Ho in più occasioni sottolineato la necessità di accostarsi all’argomento con spirito critico, mantenendo una certa distanza di tipo ideologico. Ho applicato questo sistema di frequente utilizzando la visione storica; l’ho fatto anche per non incorrere in errori dovuti a quelle forme di sciovinismo che portano a difendere a prescindere le persone e gli ambienti di cui ci si fida ciecamente, a partire da quelle proprio più vicine e non sempre sono stato compreso in questo sforzo, prendendomi sulle piattaforme dei “social” accuse inaccettabili: non mi ergo a difensore dei “datori di lavoro/padroni” ma non posso non rilevare che, laddove i luoghi di lavoro chiudessero per fallimento, a rimetterci sarebbero soprattutto i “prestatori d’opera/operai”.

Molti sono gli errori che si compiono, agendo in modo palesemente “partigiano”. Ed utilizzo questo termine in un’accezione contemporanea, non di certo collegabile alle nefandezze del periodo nazifascista.

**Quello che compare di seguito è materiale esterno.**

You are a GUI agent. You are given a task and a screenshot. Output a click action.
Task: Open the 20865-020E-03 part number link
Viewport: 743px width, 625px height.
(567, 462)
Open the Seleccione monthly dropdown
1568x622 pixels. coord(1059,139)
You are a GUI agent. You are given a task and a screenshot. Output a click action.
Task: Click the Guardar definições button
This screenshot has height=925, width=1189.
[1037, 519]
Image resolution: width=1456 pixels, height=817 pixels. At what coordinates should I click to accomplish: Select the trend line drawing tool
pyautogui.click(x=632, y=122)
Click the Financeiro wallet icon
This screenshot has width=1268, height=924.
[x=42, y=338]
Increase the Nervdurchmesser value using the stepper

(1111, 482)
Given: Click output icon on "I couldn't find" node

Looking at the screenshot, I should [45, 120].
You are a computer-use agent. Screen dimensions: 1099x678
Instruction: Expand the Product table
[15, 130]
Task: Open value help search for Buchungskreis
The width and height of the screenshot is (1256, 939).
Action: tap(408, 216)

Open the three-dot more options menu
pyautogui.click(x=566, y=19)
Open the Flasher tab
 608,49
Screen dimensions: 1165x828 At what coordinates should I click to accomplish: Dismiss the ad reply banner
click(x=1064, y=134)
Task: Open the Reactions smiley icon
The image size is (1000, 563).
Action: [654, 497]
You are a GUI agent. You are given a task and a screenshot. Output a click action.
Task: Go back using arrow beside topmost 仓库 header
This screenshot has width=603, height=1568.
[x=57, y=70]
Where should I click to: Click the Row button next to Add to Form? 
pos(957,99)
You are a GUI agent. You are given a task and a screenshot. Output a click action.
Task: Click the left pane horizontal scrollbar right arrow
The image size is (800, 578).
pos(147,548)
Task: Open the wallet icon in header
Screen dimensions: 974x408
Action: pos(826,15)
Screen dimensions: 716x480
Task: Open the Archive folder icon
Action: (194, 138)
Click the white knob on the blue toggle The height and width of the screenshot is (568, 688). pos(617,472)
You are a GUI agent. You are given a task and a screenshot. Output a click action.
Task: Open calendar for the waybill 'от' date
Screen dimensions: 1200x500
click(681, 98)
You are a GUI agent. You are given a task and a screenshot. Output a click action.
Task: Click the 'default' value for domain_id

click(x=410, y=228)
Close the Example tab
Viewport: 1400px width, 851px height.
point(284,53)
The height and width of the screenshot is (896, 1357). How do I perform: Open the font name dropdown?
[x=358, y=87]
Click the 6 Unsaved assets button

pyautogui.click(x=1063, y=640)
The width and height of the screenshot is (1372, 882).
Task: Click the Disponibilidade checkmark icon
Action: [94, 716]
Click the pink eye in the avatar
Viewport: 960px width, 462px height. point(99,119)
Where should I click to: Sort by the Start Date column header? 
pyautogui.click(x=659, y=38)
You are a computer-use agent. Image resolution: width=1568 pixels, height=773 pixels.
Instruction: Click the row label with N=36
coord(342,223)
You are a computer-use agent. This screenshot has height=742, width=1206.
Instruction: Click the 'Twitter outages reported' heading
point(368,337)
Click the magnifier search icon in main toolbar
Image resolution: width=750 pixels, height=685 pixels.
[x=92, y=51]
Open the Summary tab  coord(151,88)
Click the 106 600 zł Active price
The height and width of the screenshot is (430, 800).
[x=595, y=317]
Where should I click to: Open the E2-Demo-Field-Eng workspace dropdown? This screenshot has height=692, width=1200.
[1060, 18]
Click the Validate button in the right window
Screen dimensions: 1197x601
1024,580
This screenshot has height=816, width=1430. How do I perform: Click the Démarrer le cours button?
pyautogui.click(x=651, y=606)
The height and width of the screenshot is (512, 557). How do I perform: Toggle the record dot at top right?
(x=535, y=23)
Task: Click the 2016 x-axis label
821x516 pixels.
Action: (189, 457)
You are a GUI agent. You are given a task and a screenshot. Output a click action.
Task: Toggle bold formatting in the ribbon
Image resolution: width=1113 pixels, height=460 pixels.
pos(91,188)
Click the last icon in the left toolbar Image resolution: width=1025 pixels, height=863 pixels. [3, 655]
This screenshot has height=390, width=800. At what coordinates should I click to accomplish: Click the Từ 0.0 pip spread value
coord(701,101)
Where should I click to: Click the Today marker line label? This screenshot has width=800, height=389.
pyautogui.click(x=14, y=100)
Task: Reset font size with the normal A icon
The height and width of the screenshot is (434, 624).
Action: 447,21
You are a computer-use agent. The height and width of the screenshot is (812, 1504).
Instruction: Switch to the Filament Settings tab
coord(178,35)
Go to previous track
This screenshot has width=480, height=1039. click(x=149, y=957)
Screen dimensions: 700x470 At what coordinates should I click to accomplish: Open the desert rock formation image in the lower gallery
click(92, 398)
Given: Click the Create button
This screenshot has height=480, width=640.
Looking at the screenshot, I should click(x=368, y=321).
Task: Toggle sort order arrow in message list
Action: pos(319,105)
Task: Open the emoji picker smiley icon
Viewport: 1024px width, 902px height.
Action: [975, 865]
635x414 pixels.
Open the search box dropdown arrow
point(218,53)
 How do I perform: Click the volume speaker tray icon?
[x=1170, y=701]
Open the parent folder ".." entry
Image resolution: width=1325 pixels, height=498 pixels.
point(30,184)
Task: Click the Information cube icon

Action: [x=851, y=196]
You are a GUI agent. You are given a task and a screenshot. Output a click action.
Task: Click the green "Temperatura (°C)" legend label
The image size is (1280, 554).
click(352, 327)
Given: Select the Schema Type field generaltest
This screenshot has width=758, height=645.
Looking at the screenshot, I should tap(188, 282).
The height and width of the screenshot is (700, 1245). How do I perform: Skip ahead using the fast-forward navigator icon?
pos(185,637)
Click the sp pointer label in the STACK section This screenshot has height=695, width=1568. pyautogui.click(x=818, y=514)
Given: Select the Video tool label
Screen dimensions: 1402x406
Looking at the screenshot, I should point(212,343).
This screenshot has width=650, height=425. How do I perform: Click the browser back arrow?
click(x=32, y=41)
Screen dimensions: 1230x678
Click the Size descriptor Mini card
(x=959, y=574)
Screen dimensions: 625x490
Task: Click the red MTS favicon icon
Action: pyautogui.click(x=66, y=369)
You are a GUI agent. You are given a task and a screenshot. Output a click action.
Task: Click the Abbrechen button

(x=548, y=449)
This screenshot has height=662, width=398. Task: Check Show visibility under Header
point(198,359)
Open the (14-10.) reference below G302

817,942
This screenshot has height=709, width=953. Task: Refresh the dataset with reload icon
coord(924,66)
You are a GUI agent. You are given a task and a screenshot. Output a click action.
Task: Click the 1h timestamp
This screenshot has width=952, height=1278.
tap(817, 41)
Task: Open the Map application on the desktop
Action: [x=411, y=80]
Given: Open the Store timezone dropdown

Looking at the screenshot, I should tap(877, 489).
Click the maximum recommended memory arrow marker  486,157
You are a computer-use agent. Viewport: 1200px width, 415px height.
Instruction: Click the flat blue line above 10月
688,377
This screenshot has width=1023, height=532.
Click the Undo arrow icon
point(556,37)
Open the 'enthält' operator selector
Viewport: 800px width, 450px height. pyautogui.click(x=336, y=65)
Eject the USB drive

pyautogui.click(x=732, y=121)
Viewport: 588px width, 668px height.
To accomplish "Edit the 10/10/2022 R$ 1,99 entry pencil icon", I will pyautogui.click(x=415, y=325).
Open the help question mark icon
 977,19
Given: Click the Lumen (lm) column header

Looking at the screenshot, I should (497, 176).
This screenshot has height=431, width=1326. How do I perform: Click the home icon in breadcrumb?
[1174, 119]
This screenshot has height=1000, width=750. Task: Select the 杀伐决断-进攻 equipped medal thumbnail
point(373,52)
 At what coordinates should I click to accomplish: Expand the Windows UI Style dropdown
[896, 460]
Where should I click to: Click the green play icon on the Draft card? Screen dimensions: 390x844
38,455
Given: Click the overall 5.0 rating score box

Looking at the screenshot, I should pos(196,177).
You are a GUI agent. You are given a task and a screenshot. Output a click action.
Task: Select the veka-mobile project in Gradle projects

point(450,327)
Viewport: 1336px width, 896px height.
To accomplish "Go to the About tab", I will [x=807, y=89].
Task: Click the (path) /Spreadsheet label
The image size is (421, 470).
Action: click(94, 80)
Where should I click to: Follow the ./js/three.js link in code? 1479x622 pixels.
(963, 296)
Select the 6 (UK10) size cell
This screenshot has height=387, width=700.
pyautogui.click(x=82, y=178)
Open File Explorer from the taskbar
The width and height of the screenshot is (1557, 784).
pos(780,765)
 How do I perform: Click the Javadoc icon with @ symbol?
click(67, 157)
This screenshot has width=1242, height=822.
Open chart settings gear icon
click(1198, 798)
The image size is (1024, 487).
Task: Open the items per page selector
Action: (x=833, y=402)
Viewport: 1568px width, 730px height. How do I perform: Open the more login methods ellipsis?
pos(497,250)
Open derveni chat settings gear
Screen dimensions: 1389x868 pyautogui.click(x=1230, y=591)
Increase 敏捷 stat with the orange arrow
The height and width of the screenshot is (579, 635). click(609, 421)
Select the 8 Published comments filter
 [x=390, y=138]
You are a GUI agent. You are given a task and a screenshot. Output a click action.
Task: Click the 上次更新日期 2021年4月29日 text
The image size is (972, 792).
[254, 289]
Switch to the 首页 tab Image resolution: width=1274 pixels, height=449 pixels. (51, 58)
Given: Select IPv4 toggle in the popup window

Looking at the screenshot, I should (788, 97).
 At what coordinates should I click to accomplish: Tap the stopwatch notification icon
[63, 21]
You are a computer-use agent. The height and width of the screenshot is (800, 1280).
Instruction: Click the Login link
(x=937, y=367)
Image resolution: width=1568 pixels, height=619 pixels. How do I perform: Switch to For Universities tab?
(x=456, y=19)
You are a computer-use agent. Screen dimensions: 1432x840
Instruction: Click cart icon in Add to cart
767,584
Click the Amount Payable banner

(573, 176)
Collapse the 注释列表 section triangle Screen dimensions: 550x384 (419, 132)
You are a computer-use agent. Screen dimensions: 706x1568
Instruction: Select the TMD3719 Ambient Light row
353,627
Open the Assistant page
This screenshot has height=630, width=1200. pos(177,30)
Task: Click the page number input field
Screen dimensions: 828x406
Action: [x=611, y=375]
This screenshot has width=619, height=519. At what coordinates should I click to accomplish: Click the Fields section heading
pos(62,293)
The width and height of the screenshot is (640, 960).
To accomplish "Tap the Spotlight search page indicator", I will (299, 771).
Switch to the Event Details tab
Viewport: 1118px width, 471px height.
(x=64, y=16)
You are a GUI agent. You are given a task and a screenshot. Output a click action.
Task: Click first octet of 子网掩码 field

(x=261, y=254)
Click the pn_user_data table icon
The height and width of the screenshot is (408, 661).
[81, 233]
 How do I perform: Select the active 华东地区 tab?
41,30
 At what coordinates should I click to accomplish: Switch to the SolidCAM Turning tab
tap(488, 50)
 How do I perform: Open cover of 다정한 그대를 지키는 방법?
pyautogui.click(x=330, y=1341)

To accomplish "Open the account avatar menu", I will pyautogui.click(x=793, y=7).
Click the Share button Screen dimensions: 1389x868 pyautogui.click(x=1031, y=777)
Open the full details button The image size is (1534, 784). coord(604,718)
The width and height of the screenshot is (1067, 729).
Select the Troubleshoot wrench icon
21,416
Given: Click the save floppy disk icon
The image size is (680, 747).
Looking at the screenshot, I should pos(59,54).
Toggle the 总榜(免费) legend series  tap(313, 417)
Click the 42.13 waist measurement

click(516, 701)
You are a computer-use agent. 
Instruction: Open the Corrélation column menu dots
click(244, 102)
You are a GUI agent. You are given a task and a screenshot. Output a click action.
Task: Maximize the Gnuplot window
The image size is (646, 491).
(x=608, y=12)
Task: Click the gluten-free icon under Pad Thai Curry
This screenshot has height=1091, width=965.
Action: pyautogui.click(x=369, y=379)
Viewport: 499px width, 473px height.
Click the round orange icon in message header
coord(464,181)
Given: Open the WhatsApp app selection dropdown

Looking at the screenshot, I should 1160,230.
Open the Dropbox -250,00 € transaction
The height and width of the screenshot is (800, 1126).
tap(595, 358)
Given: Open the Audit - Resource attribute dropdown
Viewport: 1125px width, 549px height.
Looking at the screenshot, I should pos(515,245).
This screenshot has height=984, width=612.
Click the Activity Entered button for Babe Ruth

In questa vicenda vi sono molti attori. In primo luogo, gli operai; poi bisogna tener conto dei datori di lavoro; dei sindacati; dello Stato, nel suo complesso.

Non si può partire dalla considerazione che gli unici ad essere oggetto di ingiustizia siano gli operai. C’è un meccanismo perverso che in definitiva pone sullo stesso piano tutte e quattro le posizioni. In una struttura del mercato del lavoro e della produzione come è quella contemporanea si finisce per essere tutti in possesso di armi spuntate. Quando si accenna (purtroppo il verbo è drammaticamente rivelatore della timidezza con cui ci si va muovendo a livello politico sindacale) alla necessità di modificare nel profondo il modello di sviluppo si finisce semplicemente per fare un’attività accademica “di scuola”, sterile.

In questo “agone” occorrerebbe la volontà di portare a galla i veri problemi senza arroccarsi in posizioni precostituite in un gioco delle parti davvero inefficace nel concreto.

A questo punto bisognerebbe partire da una delle posizioni. Quella degli “operai” è ovviamente la più delicata: appartiene alla parte più debole perché il loro lavoro molto spesso consente di poter avere per sè e la propria famiglia un reddito minimo per la sopravvivenza. In questa direzione sarebbe auspicabile che per tutti coloro che prestano opera vi sia un minimo garantito assoluto, sotto il quale non si può scendere. Allo stesso tempo ogni operaio dovrebbe avere la garanzia dei versamenti contributivi corrispondenti perlomeno al minimo garantito da una Legge dello Stato. Ovviamente per  creare diffusamente un trattamento in regola da parte del datore di lavoro il controllo dello Stato deve essere attento ed efficace dappertutto; questo si deve verificare  in quanto in un contesto “drogato” nel quale ad un controllo “a campione” non ne seguano altrettanti in tutte le strutture operative manifatturiere si finisce per condannare al fallimento le sole aziende interessate a quelle attente e minuziose verifiche.